AIM
Could you copy the lines below word for word, leaving the pictures out?

Data for locating words and elements
________

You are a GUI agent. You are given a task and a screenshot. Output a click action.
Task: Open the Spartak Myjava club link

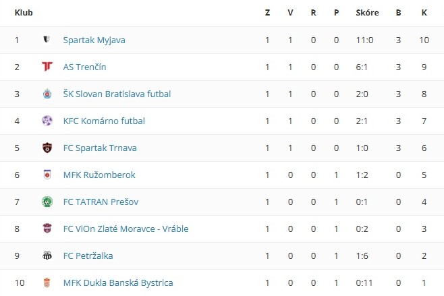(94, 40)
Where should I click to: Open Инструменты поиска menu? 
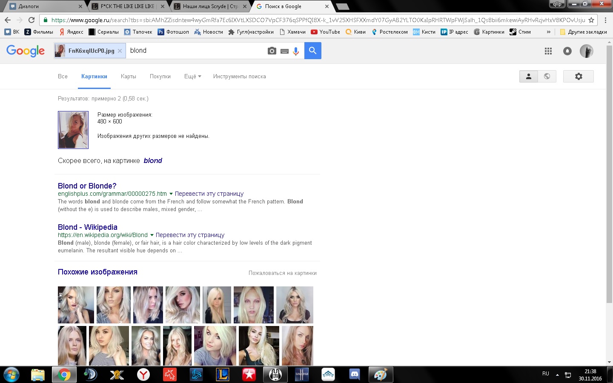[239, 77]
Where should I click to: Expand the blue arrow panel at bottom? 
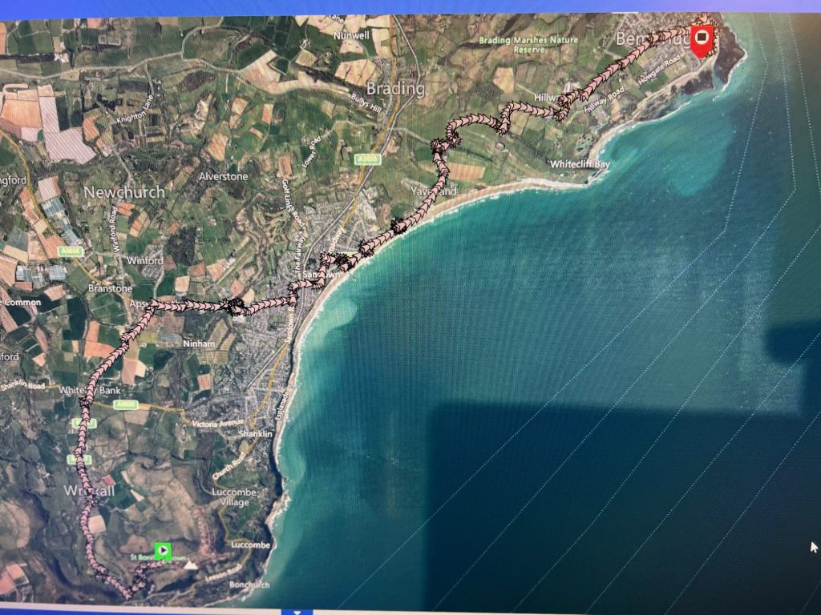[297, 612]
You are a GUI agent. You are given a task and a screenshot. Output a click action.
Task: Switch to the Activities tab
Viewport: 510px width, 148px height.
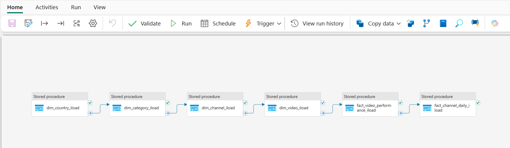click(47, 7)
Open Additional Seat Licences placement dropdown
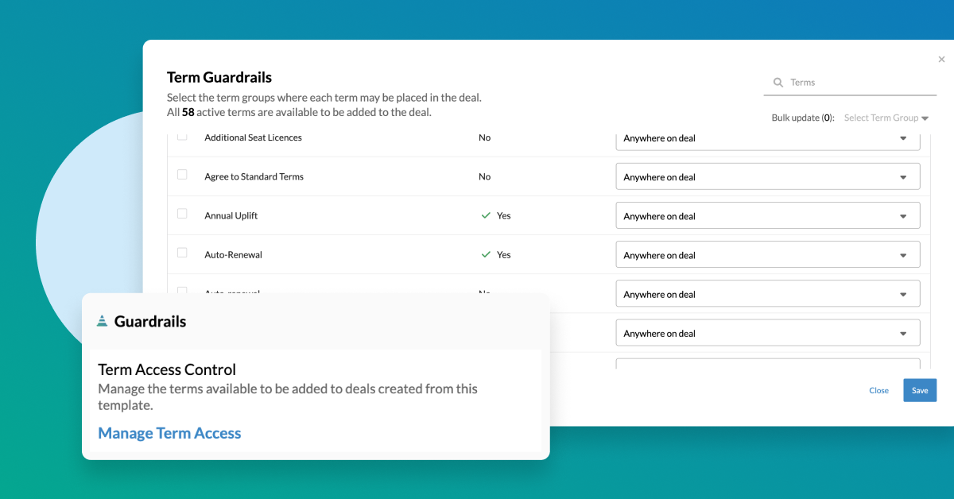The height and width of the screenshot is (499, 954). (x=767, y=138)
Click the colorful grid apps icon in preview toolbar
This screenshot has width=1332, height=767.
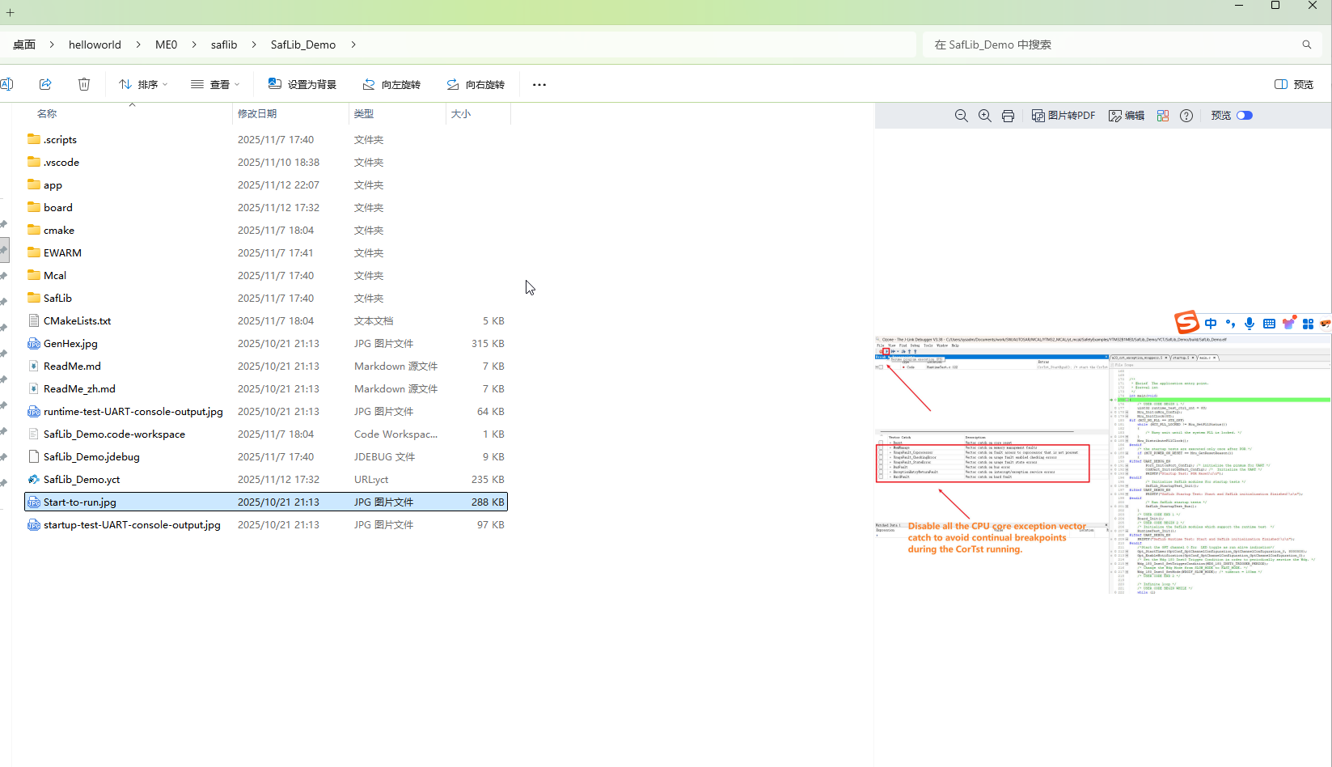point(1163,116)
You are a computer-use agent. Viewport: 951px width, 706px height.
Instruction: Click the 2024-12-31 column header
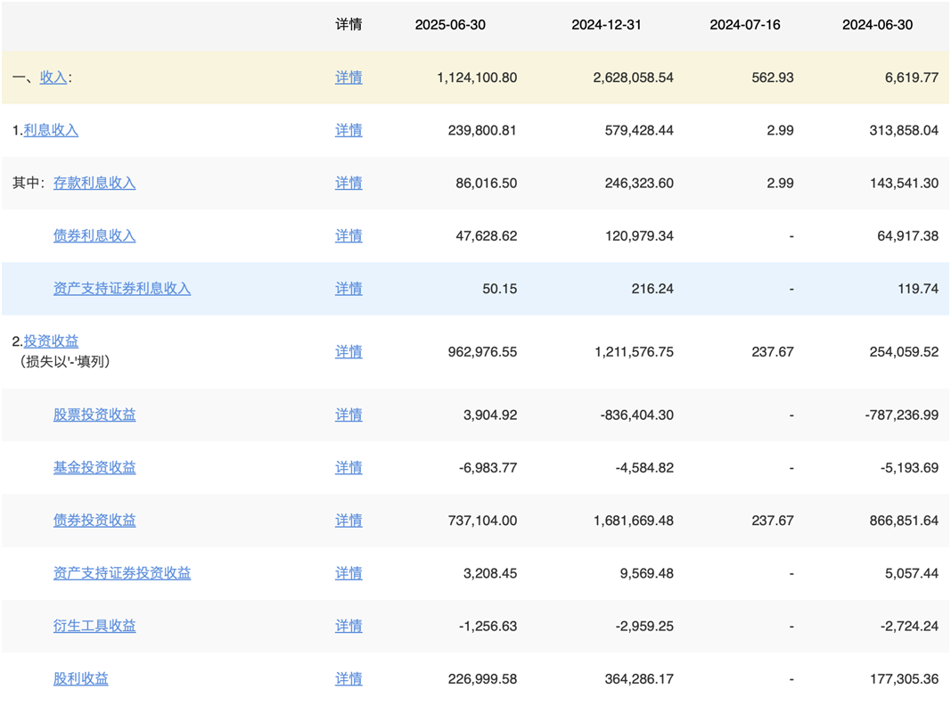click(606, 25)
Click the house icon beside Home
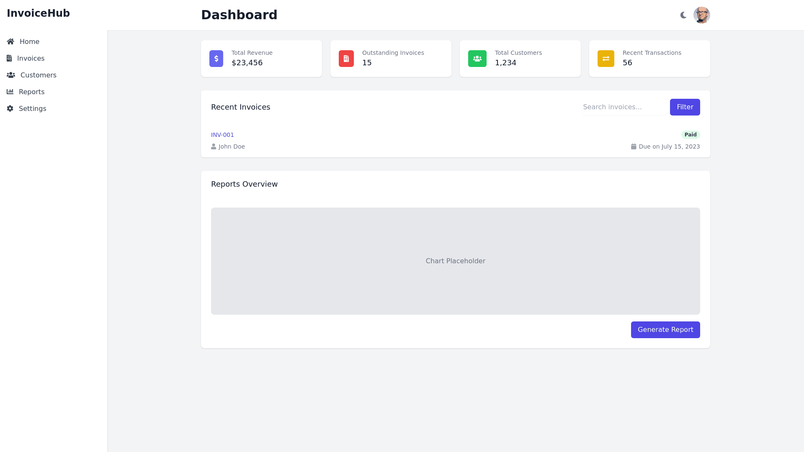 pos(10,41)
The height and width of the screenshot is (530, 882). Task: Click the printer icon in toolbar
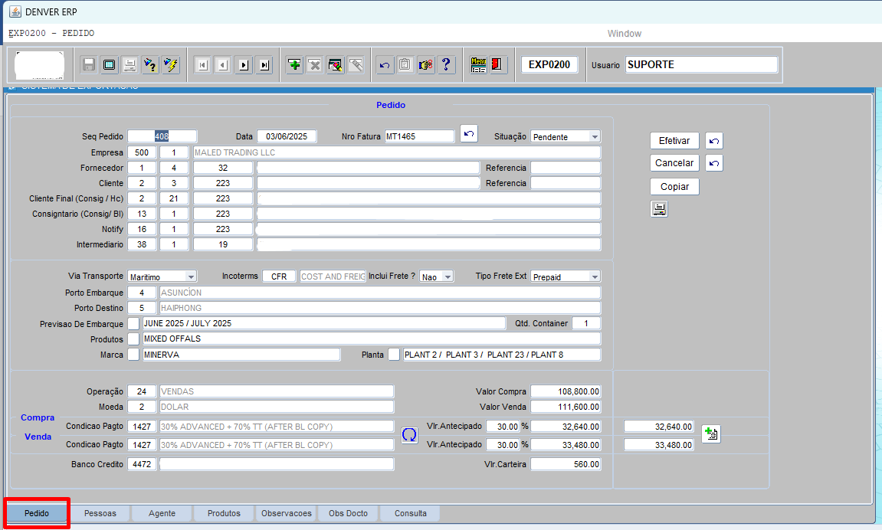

________

RESULT
You are a GUI agent. You are given a task and a screenshot. Output a click action.
Task: Open the Spartak Myjava club link

(94, 40)
Where should I click to: Open Инструменты поиска menu? 
[239, 77]
Where should I click to: Expand the blue arrow panel at bottom? 
[297, 612]
You are a GUI agent. You are given a task and a screenshot. Output a click action.
Task: Switch to the Activities tab
Viewport: 510px width, 148px height.
click(47, 7)
Open Additional Seat Licences placement dropdown
The height and width of the screenshot is (499, 954). (x=767, y=138)
Click the colorful grid apps icon in preview toolbar
This screenshot has width=1332, height=767.
point(1163,116)
You are a computer-use agent. Viewport: 951px width, 706px height.
Instruction: Click the 2024-12-31 column header
click(606, 25)
Click the house icon beside Home
 pos(10,41)
The height and width of the screenshot is (530, 882). Task: Click the printer icon in toolbar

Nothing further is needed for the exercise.